Sie erzählen sich ihre Geschichten, obwohl jeder weiß: Die große Liebe stammt aus dem Groschenroman, die adlige Herkunft aus dem biografischen Fundus, der Traum vom umjubelten Schauspielerleben aus einem alkoholumwaberten Hirngespinst. Sie alle sind hin und her gerissene Existenzen im unsicheren Fahrwasser verzweifelter Überlebensstrategien, die sich zu keiner rettenden Konsequenz fügen, und doch machen sie das Beste aus ihrer jeweiligen Situation.

Die Figur des Luka, eindrucksvoll gespielt von Hans-Peter Hallwachs, der einzige Visionär, der Wahrheitsbesitzer und Sehnsuchtsmensch, übernimmt die Funktion eines Spiegels. Er kommt als letzter in die Gemeinschaft und betrachtet sie sozusagen von außen, beobachtet ihr Streben nach kleinen Annehmlichkeiten oder ihren Kampf um die letzten Träume und den letzten Rest von Würde. Bis zu seiner Ankunft hat das fragile System leidlich funktioniert, befand sich im Gleichgewicht. Durch Lukas Fragen und durch seinen in die privatesten Nischen der Einzelnen eindringenden Blick, werden Masken runtergerissen und Schutzwälle gebrochen.

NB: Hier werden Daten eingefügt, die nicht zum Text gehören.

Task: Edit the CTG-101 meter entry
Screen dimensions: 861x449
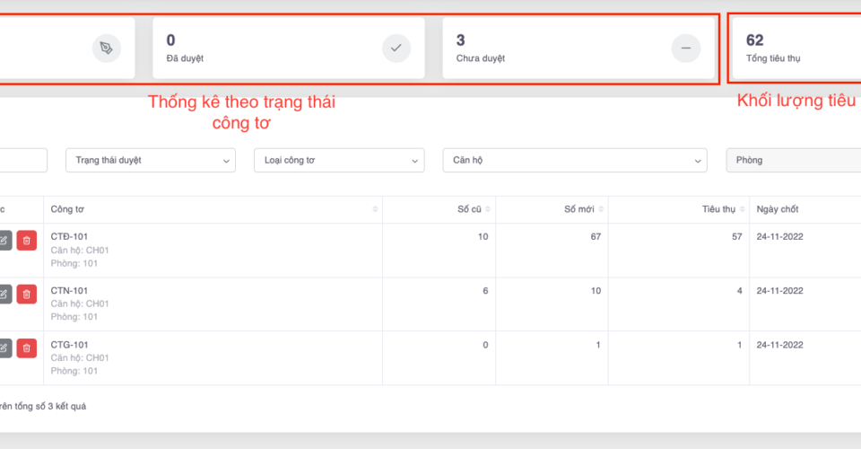Action: pyautogui.click(x=4, y=348)
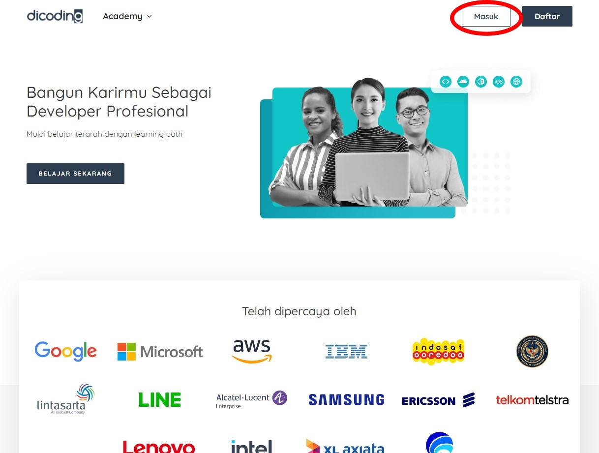Viewport: 599px width, 453px height.
Task: Open the LINE partner logo
Action: pyautogui.click(x=159, y=399)
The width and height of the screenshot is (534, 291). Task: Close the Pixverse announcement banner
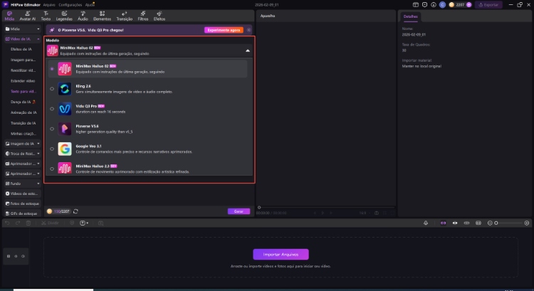coord(248,30)
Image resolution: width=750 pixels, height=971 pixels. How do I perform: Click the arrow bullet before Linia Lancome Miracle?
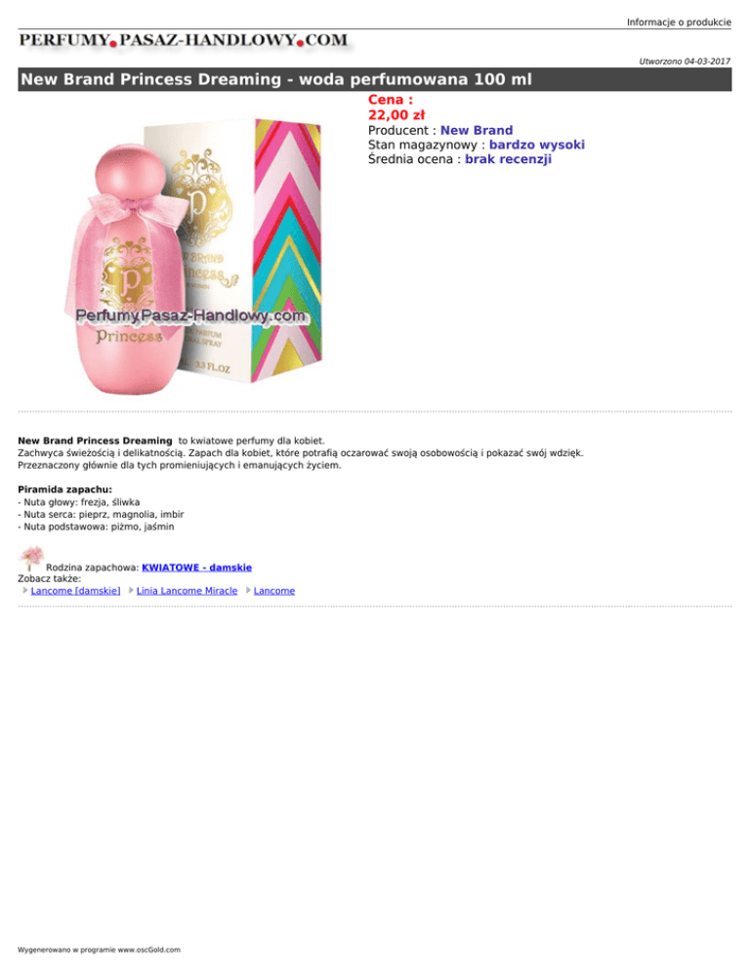[x=131, y=590]
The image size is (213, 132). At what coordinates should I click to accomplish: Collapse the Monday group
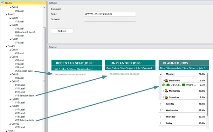pyautogui.click(x=161, y=74)
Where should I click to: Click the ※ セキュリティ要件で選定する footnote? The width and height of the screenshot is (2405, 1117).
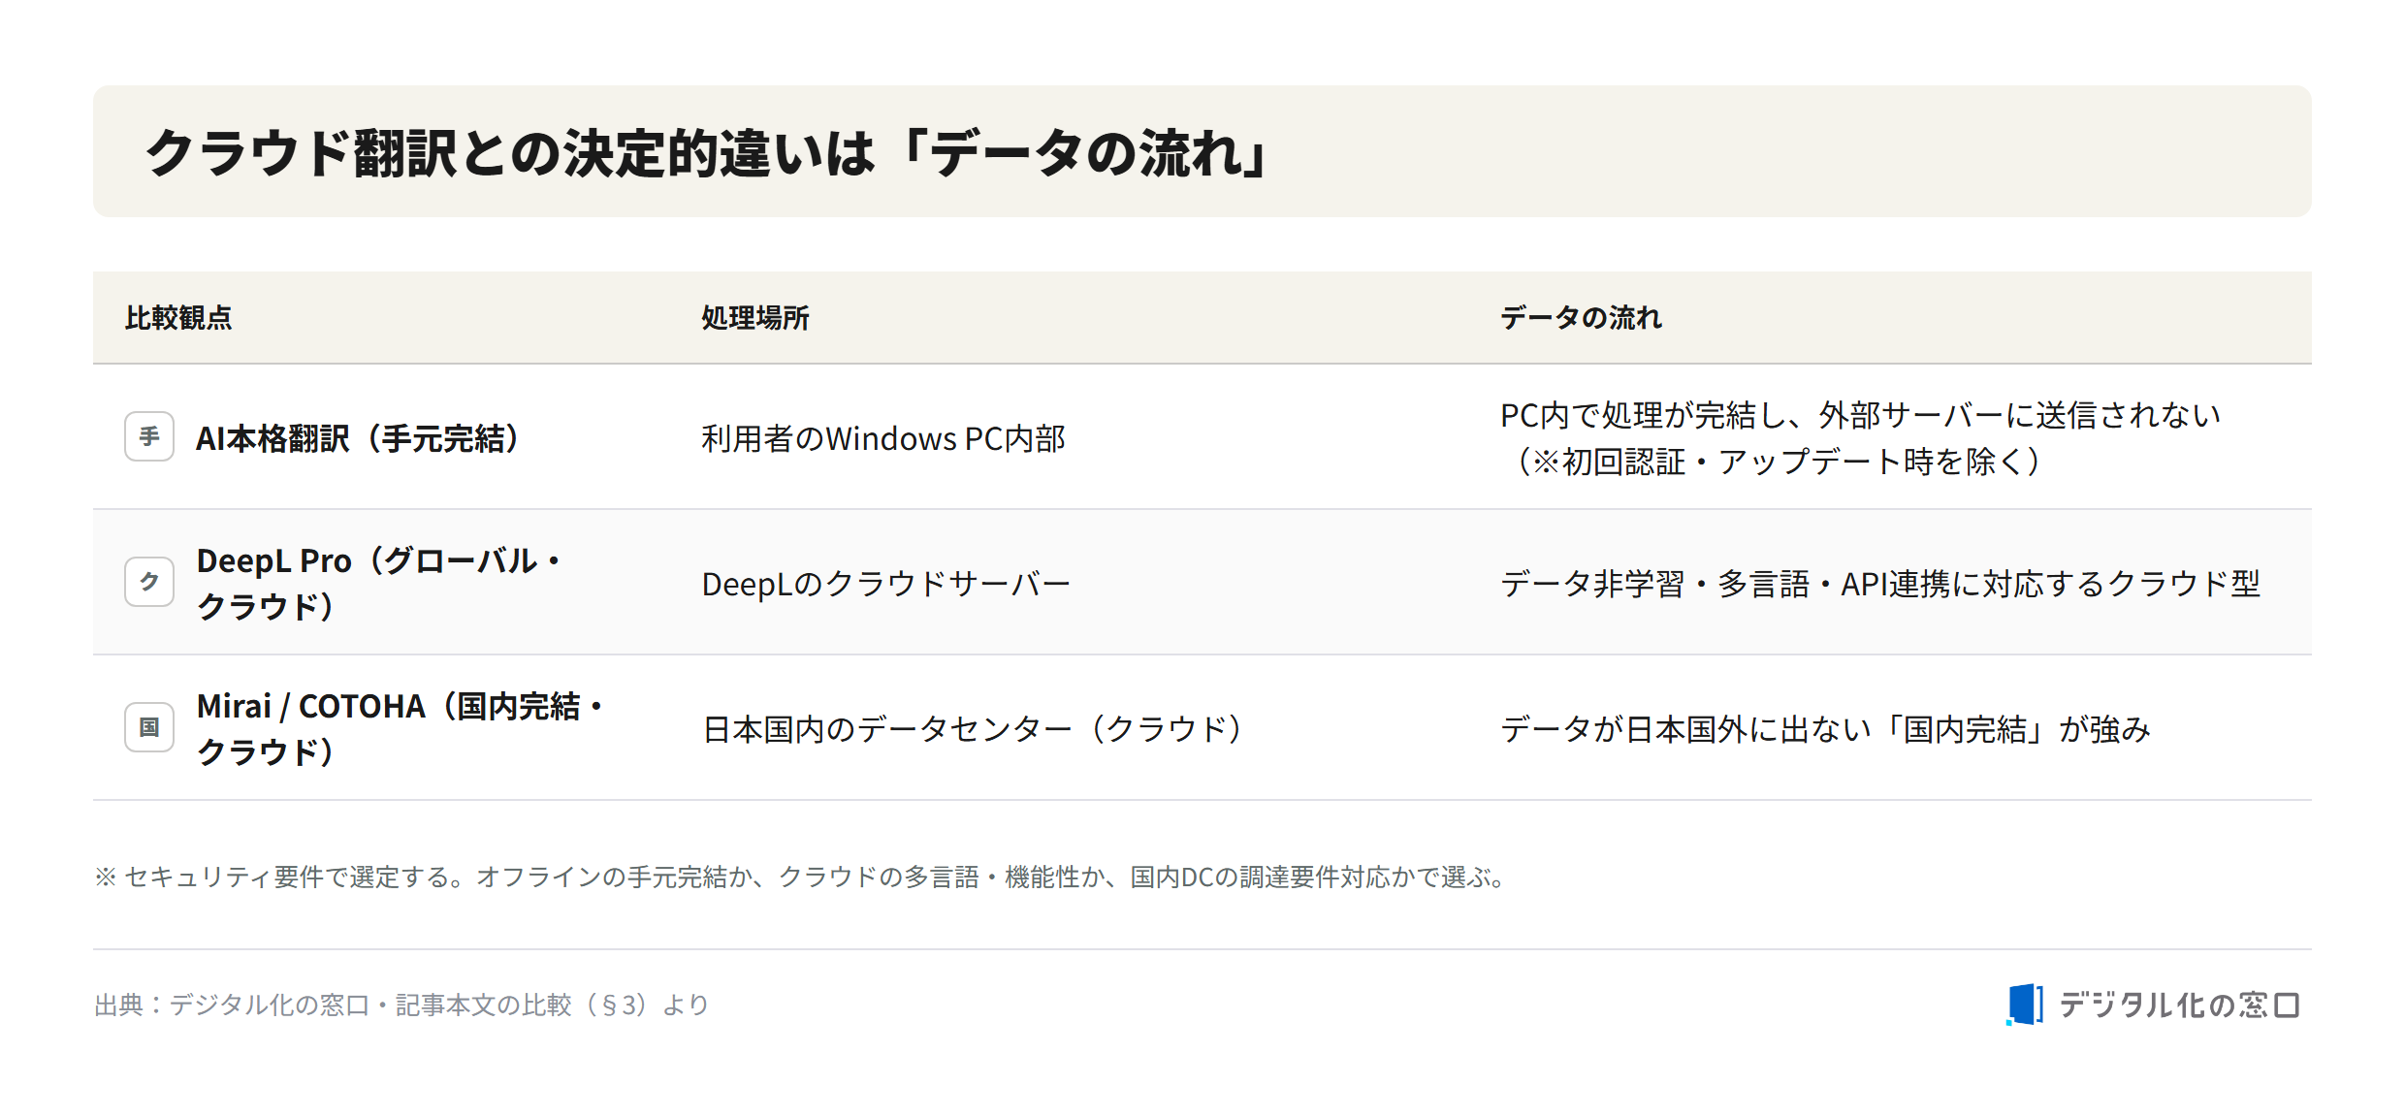point(802,878)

Esther Schweins und Wolfgang Maria Bauer, als Bewirtschafter des Nachtasyls, und Max Riemelt in der Figur des Aljoscha stehen beispielhaft für die ungeheure darstellerische Intensität und überführen Gorkis Personnage mühelos ins Heute. In der Montage der Bildsequenzen folgt der Film einer emotionalen, dynamischen Inszenierung: Einsames Hinkauern, ruppiges Wegstoßen, belauerndes Vorüberhuschen und nur leise angedeutete Berührungen stehen im permanenten Wechsel mit eruptiven Demonstrationen von Gemeinschaftsgefühl. Sie alle lieben falsch, spielen falsch, reden falsch. Aber für Momente, die sich einprägen, sind diese Menschen aus dem falschen Leben plötzlich im richtigen: Sie schauen sich selbst zu, und in ihren Gesichtern sieht man gleichsam die Trugbilder platzen, während sie sich aufrappeln und neue Hoffnung schöpfen.


Theaterfilm von Hardi Sturm
Frei nach dem Theaterstück von Maxim Gorki

Mit:

Luka: Hans-Peter Hallwachs
Walli: Esther Schweins
Michael: Wolfgang Maria Bauer
Pepe: Aleksandar Jovanovic
Natascha: Marie Rönnebeck
Anna: Eva Herzig
Andre: Matthias Klimsa
Aljoscha: Max Riemelt
Nadja: Clelia Sarto
Baron: Peter Benedict
Schauspieler: Uwe Karpa
Hassan: Ercan Durmaz
Onkel Medi: Hardi Sturm
Traumprinz: Jan Hartmann

Kostümbild: Jürgen Knoll
Szenenbild: Birgit Esser
Schnitt: Achim Seidel
Kamera: Andreas Köfer
Buch & Regie: Hardi Sturm
Redaktion: Wolfgang Bergmann / Meike Klingenberg


Eine Koproduktion von NFP teleart, ZDFtheaterkanal in Zusammenarbeit mit Arte.
Deutsch-französische Erstausstrahlung, 2005.